WHAT THE TASK ASKS:
From the entries below, please gather each line containing the string "computer".

TASK MATERIAL:
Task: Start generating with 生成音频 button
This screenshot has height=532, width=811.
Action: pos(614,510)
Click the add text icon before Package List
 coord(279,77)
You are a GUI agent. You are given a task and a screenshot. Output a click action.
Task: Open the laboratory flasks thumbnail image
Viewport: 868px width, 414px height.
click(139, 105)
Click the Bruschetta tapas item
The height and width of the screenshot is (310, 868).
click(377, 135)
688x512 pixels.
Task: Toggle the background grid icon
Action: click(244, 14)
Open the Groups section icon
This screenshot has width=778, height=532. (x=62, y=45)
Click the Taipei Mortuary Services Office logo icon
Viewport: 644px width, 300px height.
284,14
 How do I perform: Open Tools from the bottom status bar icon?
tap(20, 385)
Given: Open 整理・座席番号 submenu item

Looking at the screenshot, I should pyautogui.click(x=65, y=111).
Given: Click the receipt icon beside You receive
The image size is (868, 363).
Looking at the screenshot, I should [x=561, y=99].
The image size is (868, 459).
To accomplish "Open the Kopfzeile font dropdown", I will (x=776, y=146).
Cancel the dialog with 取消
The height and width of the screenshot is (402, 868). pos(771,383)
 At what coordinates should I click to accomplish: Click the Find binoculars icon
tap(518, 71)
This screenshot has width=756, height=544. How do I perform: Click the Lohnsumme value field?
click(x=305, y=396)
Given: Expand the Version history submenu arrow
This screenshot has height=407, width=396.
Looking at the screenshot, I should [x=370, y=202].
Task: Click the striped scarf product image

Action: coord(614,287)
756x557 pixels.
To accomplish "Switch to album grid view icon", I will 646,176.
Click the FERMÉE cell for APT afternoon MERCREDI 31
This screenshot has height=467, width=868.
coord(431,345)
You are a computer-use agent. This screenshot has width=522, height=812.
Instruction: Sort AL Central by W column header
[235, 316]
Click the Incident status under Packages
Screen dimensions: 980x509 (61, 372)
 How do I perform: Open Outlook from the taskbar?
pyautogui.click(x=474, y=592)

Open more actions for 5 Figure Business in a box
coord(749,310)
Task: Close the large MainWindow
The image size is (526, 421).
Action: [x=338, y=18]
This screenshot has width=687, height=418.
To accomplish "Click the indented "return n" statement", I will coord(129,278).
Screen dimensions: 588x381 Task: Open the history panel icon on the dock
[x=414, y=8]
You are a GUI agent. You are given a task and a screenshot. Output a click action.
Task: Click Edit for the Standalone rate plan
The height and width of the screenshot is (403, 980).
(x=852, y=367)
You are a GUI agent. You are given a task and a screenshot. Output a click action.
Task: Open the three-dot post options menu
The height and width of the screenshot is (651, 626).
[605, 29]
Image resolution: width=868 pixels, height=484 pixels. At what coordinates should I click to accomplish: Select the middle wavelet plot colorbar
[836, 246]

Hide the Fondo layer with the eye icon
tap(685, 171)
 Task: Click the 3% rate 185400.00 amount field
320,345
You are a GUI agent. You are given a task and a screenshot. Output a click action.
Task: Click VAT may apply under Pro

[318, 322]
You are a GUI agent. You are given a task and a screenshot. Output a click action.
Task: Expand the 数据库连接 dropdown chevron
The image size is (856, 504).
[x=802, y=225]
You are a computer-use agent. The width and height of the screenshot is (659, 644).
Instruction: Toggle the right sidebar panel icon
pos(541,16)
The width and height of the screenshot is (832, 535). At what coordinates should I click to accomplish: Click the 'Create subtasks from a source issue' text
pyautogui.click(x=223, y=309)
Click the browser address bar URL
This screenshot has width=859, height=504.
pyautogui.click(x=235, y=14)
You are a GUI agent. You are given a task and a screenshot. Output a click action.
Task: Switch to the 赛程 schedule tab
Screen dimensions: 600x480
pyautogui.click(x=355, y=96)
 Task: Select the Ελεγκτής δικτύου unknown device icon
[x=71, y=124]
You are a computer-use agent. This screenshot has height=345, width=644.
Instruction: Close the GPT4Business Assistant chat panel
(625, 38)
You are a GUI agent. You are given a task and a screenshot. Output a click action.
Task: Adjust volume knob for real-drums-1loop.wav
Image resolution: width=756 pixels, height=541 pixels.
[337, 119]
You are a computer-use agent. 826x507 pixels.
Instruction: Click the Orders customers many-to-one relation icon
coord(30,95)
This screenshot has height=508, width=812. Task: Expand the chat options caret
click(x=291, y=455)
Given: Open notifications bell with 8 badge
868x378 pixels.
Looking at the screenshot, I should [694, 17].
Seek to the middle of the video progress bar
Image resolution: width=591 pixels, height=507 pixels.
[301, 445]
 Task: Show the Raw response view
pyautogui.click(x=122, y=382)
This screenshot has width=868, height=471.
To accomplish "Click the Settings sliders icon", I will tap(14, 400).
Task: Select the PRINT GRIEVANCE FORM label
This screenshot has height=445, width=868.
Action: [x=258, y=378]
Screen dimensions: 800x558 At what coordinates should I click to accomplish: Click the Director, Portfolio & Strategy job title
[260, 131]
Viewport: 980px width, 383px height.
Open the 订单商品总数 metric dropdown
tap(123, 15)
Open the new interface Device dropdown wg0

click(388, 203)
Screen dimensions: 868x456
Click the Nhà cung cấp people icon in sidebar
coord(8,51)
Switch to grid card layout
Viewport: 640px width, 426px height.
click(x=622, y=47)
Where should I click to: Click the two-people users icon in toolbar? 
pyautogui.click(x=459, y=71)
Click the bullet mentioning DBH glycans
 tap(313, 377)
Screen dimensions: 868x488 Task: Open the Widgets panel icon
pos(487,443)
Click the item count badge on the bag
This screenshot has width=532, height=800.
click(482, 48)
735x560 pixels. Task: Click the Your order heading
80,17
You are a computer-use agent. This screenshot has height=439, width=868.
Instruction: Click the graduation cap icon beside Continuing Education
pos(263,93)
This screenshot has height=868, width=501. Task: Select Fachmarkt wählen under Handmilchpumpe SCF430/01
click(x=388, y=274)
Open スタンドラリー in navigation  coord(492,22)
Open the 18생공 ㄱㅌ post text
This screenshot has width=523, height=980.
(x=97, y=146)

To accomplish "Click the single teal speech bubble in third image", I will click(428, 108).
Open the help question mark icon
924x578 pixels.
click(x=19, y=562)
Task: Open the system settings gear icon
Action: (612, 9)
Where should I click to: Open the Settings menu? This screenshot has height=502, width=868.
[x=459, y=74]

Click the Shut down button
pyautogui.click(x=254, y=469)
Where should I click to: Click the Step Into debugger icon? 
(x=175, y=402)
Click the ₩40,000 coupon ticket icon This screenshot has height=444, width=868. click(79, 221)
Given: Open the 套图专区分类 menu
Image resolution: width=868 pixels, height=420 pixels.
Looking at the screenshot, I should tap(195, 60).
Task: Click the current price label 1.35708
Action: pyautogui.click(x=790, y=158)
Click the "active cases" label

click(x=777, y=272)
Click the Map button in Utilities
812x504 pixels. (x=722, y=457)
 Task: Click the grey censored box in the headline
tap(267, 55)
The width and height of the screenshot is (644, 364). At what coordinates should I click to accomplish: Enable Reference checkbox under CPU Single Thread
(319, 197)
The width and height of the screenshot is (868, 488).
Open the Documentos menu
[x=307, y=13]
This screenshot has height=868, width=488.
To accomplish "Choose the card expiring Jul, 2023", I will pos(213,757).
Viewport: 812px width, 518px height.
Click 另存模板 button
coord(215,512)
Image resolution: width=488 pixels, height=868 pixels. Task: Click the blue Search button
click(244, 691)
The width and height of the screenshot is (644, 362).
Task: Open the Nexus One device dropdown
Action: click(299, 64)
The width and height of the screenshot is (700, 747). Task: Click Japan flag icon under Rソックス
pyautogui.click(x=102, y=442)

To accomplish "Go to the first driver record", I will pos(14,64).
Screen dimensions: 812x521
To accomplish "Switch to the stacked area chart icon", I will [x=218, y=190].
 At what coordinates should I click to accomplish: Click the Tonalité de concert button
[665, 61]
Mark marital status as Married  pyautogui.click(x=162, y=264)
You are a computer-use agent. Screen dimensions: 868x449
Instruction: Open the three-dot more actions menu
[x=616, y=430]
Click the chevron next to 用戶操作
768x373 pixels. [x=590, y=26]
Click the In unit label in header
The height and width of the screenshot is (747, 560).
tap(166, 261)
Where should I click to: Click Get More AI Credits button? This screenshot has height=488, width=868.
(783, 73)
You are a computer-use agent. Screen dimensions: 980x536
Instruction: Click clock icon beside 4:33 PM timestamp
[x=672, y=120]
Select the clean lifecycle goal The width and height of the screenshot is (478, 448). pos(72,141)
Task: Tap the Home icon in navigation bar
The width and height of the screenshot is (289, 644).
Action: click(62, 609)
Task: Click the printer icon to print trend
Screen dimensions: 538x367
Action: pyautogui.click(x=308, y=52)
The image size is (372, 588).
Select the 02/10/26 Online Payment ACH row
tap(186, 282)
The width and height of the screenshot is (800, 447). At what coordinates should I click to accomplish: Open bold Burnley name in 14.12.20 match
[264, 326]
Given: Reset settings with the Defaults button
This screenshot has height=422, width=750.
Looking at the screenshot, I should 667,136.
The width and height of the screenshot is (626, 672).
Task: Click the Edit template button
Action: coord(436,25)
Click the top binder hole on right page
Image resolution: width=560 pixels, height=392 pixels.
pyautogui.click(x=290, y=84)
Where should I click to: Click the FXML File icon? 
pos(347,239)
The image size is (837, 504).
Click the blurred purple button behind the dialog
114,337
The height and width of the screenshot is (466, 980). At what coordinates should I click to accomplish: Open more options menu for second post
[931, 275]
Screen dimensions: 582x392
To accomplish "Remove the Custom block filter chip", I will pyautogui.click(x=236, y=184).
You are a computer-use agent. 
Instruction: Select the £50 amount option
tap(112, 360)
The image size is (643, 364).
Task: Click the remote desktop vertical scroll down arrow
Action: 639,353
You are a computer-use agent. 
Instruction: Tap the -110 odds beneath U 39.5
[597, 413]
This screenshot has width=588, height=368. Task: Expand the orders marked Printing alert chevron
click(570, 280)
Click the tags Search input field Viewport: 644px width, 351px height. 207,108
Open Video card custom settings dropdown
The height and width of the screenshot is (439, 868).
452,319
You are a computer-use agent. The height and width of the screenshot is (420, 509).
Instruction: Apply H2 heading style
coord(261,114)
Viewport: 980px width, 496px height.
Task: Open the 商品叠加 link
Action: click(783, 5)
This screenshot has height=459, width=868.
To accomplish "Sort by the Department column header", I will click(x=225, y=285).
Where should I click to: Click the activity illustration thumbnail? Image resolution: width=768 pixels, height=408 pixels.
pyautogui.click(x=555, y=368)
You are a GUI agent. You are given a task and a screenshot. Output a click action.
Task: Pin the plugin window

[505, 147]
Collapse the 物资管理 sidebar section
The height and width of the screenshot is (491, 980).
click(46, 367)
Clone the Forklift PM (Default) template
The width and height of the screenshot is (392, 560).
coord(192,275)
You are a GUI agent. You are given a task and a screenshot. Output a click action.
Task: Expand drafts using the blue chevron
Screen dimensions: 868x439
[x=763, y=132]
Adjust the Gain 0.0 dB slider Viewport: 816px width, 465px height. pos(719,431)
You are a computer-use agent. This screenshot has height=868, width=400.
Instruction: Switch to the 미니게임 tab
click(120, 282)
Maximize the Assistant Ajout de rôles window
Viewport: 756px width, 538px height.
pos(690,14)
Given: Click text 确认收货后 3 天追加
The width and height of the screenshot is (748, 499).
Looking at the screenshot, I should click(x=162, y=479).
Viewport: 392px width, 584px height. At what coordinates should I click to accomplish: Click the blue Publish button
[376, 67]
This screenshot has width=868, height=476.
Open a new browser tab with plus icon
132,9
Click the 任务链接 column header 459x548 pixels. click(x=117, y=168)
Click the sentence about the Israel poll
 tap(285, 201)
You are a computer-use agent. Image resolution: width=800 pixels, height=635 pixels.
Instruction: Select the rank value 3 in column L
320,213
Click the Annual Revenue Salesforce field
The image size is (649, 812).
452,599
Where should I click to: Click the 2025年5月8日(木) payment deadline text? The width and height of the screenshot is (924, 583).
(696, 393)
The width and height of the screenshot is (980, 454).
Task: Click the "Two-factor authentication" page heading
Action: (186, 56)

SOLVED EXERCISE:
You are a computer-use agent. This screenshot has width=522, height=812.
You are a computer-use agent. The width and height of the screenshot is (659, 644).
You are a computer-use agent. This screenshot has height=345, width=644.
You are a computer-use agent. 826x507 pixels.
You are a computer-use agent. This screenshot has height=439, width=868.
You are a computer-use agent. Screen dimensions: 868x449
You are a computer-use agent. Screen dimensions: 980x536
You are a computer-use agent. 
You are a computer-use agent. 
You are a computer-use agent. The height and width of the screenshot is (420, 509).
You are a computer-use agent. This screenshot has height=868, width=400.
You are a computer-use agent. Image resolution: width=800 pixels, height=635 pixels.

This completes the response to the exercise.